Mark Labberton concludes his lecture this way:
The reason this enterprise of culture care is so critical is because it awakens to us, as [the artist] Mako [Fujimura] often says, no longer talking in terms of culture war but culture care. Culture care is an expression of faithful exilic life. How do we actually show up building houses, planting gardens, loving and seeking justice, being people who seek the shalom of our enemy fortress, for it’s in that shalom that we will find our shalom.
These are calls to a different set of instincts, and I hope that… [we] acknowledge we are in a period where the tectonic plates are shifting; where the church is in one of its deepest moments of crisis — not because of some election result or not, but because of what has been exposed to be the poverty of the American church in its capacity to be able to see and love and serve and engage in ways in which we simply fail to do.
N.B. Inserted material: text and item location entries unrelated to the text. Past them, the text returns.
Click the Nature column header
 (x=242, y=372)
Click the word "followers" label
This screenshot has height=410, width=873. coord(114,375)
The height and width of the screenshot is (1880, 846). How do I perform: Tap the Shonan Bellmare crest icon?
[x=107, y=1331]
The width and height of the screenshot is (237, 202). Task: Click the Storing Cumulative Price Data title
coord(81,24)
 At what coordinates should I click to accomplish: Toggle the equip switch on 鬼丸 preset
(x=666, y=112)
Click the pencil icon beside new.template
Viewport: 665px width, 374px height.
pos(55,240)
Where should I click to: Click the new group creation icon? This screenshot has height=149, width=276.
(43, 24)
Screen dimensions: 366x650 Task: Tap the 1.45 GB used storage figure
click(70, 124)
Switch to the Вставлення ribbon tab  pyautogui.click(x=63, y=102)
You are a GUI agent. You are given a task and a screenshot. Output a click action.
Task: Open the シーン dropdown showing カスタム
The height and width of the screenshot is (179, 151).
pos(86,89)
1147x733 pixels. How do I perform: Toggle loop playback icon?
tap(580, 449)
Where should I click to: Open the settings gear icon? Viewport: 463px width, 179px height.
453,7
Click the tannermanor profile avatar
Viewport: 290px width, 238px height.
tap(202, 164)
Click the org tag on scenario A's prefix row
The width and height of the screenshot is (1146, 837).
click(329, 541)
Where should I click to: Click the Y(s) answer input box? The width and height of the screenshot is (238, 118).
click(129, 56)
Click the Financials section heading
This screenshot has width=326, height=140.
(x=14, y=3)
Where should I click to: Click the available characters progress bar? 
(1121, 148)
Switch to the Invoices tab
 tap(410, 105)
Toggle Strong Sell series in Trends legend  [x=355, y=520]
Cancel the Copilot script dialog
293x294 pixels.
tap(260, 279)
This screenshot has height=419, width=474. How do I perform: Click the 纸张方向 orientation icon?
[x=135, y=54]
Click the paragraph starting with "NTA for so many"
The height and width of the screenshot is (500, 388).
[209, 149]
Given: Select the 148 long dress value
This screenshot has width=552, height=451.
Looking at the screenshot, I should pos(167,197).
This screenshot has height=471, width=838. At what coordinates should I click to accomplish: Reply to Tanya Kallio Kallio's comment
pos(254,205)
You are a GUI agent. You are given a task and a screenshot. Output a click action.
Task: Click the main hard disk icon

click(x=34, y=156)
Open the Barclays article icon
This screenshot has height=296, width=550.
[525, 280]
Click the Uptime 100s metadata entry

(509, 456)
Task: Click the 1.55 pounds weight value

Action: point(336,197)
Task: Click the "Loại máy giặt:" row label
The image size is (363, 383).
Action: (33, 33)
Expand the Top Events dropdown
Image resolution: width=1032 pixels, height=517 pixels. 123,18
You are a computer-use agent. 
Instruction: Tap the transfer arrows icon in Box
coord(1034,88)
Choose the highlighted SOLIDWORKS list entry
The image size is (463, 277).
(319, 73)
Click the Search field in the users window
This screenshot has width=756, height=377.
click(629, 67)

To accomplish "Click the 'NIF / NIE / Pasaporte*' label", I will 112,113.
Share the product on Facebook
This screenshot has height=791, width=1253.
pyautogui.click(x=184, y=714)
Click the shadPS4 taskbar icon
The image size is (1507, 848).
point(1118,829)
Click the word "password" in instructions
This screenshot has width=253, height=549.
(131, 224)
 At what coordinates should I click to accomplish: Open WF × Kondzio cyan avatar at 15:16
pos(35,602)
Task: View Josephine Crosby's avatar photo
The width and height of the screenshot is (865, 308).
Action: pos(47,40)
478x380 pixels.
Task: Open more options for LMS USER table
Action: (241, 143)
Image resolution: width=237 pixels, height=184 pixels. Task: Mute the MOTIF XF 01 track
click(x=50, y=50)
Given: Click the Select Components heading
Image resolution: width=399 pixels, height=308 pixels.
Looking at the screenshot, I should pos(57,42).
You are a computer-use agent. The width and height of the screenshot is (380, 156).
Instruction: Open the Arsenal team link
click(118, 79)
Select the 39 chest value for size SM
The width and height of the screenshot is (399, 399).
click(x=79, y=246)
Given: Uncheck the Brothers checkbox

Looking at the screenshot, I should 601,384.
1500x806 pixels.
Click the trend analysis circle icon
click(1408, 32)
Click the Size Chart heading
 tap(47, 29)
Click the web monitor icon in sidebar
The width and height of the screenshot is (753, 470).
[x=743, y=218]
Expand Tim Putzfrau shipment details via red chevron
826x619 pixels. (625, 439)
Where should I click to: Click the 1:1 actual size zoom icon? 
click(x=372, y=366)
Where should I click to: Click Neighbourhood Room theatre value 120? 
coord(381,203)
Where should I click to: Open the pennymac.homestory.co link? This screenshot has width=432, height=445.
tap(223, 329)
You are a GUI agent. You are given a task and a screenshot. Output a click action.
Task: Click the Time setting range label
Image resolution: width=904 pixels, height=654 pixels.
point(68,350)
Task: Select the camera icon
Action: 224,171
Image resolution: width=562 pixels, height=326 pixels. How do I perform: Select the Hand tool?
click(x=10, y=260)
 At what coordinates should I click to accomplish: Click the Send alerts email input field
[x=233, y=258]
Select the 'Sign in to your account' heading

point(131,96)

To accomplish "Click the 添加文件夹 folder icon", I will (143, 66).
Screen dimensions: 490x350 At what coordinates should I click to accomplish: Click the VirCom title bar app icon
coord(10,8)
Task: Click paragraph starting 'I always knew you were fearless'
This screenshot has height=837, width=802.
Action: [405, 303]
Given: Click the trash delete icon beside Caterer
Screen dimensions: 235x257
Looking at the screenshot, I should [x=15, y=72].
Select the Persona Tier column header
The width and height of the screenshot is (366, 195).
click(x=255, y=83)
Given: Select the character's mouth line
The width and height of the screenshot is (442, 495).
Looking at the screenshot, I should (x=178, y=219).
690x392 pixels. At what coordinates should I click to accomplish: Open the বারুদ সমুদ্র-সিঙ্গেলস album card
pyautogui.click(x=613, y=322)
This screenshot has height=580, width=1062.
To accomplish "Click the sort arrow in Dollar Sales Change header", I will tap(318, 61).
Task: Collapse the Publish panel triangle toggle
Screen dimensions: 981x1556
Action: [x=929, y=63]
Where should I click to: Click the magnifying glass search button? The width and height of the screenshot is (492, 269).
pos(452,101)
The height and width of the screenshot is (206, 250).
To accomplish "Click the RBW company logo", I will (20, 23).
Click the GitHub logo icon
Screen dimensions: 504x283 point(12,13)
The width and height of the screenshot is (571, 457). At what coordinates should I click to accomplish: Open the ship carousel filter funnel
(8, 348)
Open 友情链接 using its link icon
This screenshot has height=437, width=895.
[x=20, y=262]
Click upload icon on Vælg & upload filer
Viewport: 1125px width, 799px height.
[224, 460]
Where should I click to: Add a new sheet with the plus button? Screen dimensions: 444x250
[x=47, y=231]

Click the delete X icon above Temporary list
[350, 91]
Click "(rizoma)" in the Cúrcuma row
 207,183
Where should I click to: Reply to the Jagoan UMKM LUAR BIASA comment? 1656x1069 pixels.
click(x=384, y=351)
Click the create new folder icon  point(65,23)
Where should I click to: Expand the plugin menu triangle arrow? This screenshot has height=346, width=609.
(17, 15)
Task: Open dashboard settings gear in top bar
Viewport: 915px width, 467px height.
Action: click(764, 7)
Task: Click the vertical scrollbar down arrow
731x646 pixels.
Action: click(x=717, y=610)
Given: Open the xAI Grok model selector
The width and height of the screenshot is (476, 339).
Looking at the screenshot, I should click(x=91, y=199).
And that vocation is the vocation that must be recovered and must be made real in tangible action.
I will close with this final thought: I have spent my entire life in politics, and I don’t regret having done so for a moment. I understand politics has downsides and dark sides, which is simply to say it is a human enterprise, like every other on earth. But it matters, and it should matter to people of faith. The reason is that politics is, at the end of the day, when all is said and done, about pursuing justice, even if imperfectly; and justice always matters.
So my encouragement to others, and especially to the younger generation, is don’t withdraw from politics, but do find a better way to engage with it. The political-cultural movement I have in mind will require Christians to make a compelling case for social order and moral excellence, but done with a generosity of spirit, all the while offering a healing touch.
It will require Christians to be less fearful and more hopeful, less anxious and more confident that God is sovereign and His purposes don’t ultimately rest on our efforts. Christians engaged in public life should model calm trust rather than panic and vitriol born of anxiety. We are called to be faithful, not successful.
So: Keep a critical distance. Be willing to speak truth to power. Hold on to timeless principles. Seek the welfare of the city to which you’ve been called. Don’t compromise your integrity in exchange for access to power. And use the same ethical standards on people in your party as you do for people in the other party. The words of Martin Luther King, Jr. are instructive: “The church must be reminded that it is not the master or the servant of the state, but rather the conscience of the state,” he said. “It must be the guide and the critic of the state, and never its tool.”
I’m grateful for those who, because of their faithfulness and their love of our country, have acted as the conscience of the state.
Peter Wehner, a senior fellow at the Ethics and Public Policy Center, served in the Ronald Reagan and George H.W. Bush administrations and the George W. Bush White House. He is a contributing editor at The Atlantic and a contributing opinion writer for the New York Times.